A lire les commentaires de Libération sur le dernier sondage Viavoice pour ce journal qui montre une nouvelle chute de popularité du chef de l'Etat (64% d'opinions négatives), on peut se demander si cette réforme tant voulue ne sera pas fatale au chef de l'Etat. Il est vrai qu'elle est terriblement mal partie.
Balladur et Fillon avaient su nous convaincre, lors des précédentes réformes, qu'il était juste de modifier le système des retraites tant nous risquions de faire du tort aux générations futures. Argument typiquement utilitariste (si on fait la somme des peines et plaisirs des générations successives…) que l'on n'entend plus beaucoup aujourd'hui.
Le débat s'est porté sur la justice au sein des générations actuelles, entre ceux qui ne souffriront pas de ces réformes (parce qu'ils ont un capital, la possibilité de travailler plus longtemps…) et ceux, beaucoup plus nombreux, qui en souffriront. Et sur ce champ de la justice, la position gouvernementale est beaucoup plus difficile à tenir.
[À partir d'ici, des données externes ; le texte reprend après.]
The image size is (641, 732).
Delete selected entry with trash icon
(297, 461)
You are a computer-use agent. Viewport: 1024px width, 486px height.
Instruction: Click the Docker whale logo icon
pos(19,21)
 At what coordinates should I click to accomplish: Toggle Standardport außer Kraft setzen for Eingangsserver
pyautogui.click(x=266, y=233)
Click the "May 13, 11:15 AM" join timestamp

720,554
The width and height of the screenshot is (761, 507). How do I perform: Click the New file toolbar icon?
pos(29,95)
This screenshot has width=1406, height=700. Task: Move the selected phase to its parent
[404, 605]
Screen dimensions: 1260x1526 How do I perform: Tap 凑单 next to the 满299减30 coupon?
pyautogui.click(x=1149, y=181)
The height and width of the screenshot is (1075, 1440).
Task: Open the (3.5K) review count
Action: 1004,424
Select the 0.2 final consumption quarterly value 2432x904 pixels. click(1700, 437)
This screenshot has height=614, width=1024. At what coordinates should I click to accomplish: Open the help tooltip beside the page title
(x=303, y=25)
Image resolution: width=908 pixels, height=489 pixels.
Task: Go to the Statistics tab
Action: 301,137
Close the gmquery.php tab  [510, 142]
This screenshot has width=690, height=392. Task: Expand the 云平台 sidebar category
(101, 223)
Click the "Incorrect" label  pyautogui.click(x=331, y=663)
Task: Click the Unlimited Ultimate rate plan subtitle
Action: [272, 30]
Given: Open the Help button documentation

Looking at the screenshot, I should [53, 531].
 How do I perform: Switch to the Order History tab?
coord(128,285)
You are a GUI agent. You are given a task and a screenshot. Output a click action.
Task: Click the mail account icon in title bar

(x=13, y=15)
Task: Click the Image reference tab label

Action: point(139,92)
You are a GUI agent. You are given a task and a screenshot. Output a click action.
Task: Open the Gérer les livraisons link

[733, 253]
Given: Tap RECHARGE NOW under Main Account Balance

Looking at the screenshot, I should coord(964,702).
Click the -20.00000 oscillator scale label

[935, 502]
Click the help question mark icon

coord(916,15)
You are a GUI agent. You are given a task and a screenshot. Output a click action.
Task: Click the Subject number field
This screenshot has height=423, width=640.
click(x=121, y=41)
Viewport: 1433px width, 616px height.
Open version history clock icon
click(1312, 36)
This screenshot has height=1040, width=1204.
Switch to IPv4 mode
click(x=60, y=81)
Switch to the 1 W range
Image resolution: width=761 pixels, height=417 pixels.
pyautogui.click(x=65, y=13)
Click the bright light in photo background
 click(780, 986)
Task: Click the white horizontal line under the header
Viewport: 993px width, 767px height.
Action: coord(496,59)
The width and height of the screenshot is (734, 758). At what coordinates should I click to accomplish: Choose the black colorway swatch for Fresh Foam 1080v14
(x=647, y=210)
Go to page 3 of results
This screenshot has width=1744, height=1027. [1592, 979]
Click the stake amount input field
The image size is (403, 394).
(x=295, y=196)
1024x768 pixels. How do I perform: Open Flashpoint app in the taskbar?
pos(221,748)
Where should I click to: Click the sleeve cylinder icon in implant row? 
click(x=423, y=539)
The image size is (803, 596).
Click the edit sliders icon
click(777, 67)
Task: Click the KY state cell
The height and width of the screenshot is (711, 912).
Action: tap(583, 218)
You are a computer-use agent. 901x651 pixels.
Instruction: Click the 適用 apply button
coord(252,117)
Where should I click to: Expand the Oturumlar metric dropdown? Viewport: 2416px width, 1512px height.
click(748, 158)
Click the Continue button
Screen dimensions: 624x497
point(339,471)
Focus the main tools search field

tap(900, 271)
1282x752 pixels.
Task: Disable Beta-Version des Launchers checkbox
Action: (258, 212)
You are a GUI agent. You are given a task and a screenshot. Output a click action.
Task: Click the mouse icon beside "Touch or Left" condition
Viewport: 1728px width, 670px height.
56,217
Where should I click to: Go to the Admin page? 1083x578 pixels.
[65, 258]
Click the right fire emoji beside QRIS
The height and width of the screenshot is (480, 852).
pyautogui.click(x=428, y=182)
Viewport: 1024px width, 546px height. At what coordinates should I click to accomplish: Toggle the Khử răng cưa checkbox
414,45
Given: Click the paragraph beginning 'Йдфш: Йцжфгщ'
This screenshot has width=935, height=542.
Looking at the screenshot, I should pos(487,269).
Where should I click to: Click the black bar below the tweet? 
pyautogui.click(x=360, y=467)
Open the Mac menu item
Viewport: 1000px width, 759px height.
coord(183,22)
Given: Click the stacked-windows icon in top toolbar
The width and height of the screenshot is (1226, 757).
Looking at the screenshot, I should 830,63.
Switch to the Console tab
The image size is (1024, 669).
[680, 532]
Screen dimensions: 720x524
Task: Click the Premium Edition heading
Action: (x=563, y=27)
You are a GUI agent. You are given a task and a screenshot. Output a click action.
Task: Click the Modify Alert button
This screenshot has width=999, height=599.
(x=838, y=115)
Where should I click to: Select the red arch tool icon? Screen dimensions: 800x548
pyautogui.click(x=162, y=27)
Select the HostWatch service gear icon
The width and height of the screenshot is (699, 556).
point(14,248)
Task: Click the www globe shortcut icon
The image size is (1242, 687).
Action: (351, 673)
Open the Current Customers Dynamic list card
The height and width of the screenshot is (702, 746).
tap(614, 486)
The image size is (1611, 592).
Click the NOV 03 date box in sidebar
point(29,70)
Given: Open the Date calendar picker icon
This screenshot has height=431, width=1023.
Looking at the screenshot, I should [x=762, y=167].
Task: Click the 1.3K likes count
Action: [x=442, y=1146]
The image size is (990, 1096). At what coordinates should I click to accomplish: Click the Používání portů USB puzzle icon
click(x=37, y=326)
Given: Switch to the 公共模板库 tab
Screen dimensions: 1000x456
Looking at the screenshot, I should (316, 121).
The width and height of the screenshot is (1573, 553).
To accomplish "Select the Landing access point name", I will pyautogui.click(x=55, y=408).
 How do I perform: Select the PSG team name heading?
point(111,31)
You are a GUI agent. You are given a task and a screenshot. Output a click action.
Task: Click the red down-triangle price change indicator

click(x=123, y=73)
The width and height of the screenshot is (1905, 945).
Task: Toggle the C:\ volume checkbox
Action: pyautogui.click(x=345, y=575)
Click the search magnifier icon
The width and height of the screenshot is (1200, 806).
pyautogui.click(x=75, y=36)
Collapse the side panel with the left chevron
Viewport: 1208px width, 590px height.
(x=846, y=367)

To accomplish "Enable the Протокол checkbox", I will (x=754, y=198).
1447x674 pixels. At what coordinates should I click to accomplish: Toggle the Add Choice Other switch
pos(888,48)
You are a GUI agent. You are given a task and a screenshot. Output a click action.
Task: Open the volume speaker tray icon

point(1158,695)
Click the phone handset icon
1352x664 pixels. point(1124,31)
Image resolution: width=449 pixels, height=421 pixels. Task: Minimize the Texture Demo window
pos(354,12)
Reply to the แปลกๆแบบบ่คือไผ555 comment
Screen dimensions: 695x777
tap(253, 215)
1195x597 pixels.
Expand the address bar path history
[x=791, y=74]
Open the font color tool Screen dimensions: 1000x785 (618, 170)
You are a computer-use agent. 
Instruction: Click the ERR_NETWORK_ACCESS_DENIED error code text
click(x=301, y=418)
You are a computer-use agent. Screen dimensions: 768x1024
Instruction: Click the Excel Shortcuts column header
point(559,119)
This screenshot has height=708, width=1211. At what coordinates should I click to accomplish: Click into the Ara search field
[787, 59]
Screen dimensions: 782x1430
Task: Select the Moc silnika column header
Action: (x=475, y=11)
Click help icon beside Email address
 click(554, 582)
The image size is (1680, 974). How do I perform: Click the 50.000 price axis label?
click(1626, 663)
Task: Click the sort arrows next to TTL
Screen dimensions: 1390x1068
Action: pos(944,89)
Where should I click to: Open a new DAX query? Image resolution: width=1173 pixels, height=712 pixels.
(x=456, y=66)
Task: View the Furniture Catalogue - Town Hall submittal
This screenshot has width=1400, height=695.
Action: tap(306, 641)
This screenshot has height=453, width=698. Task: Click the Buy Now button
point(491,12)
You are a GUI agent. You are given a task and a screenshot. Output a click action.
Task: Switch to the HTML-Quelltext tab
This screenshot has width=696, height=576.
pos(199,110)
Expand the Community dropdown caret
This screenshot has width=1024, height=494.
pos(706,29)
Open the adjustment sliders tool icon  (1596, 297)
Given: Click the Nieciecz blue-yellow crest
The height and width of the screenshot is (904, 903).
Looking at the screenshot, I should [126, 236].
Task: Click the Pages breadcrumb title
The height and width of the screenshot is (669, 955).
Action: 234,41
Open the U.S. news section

Ne serait-ce que parce qu'il suffit de se reporter à son vécu pour voir que cette réforme ne peut que dégrader les conditions de la majorité des retraités. Il n'est pas besoin d'aller chercher très loin. Nous savons tous d'expérience :
- que l'age d'entrée dans le monde du travail est en permanence retardé (allongement des études, difficulté de trouver un premier emploi) alors même que l'âge de départ de la vie active reste désespérément bas : les entreprises ne recrutent pas de seniors et chacun devine que c'est pour de "bonnes raisons" (dans un monde de renouvellement rapide des technologies, il est difficile d'échapper au turn-over des compétences) : il sera donc de plus en plus difficile de cotiser assez longtemps pour toucher une pension pleine,
- que le travail fatigue et use : si les salariés sont si heureux de partir tôt à la retraite, ce n'est pas qu'ils sont paresseux mais qu'ils n'en peuvent plus, physiquement, mais aussi mentalement : la structure hiérarchique de nos organisations use! Retarder l'âge légal du départ en retraite ne peut que pénaliser ceux qui auront eu la chance de commencer de cotiser suffisamment (c'est-à-dire, pour l'essentiel, ceux qui ont commencé de travailler tôt).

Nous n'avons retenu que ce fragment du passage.